Magnesium is a mineral used in more than 300 biochemical functions in the human body. It is involved in the functioning of nerves and muscles, heartbeat, energy production, regulation of blood pressure, regulation of blood glucose levels, and support of the immune system. The average adult human body contains about 25 grams of magnesium: 50 to 60 percent is found in bones, 1 percent is found in blood serum, and the rest is found in soft tissues.
The normal serum level of magnesium ranges between 0.75 to 0.95 millimoles per liter, or mmol/L. To maintain this level, humans need a daily intake of between 30mg for a newborn to 420mg for adults aged 51 years or older. Low magnesium occurs when serum level falls below 0.75mmol/L. Because of its involvement in many body functions, low levels can disrupt these functions and lead to 1.
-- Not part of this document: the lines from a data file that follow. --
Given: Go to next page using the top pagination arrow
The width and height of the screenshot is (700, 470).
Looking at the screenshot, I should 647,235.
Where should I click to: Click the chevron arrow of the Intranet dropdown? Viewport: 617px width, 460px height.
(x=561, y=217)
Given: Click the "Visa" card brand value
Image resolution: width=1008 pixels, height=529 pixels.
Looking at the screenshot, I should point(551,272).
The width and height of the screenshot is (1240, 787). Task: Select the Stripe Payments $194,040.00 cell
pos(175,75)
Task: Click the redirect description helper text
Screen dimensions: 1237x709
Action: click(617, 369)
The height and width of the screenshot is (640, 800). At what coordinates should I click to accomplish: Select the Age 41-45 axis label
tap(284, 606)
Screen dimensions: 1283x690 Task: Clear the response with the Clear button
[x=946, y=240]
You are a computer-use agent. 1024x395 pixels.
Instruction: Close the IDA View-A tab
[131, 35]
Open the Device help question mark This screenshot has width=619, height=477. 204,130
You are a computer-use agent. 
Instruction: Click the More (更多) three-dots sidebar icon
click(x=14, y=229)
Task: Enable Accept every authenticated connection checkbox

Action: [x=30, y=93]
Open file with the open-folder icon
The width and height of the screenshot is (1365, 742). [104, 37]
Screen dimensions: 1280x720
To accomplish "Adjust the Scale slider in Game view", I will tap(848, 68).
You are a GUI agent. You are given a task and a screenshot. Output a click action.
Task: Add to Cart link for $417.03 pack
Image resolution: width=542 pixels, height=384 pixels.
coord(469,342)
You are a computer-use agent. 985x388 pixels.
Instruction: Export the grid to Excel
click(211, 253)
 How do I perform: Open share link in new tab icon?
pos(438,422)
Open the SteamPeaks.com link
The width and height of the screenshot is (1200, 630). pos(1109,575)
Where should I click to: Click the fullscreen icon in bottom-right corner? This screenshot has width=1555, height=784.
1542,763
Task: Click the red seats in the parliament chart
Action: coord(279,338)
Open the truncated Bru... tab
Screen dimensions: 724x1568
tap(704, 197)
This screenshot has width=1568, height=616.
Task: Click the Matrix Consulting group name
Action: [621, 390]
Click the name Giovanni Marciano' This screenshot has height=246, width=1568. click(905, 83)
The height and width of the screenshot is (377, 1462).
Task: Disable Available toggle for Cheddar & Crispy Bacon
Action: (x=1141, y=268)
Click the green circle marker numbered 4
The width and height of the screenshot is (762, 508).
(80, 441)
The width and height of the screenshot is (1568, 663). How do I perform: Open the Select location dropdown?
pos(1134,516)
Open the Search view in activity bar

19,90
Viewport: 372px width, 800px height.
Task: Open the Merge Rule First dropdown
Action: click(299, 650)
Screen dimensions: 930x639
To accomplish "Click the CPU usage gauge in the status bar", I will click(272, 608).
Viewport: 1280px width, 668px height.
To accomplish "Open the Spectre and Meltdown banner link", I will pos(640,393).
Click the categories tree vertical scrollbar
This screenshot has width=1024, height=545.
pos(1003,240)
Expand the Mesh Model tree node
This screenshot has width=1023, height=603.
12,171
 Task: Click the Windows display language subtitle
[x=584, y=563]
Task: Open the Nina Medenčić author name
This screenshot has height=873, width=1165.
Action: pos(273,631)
Symptom #1: Chronic Fatigue
Fatigue is one of the most common symptoms of low magnesium. Low levels affect the production of energy and the workings of muscles and nerves. When the body does not produce optimum levels of energy, some processes will be adversely affected. Additionally, because magnesium is required for the proper use of potassium in muscles, reduced magnesium levels can mean that the muscles do not function normally.
Inadequate magnesium in the body can therefore lead to fatigue. However, this does not mean that you have magnesium deficiency every time you experience fatigue. Rather, you are more likely to have low magnesium if you have chronic fatigue.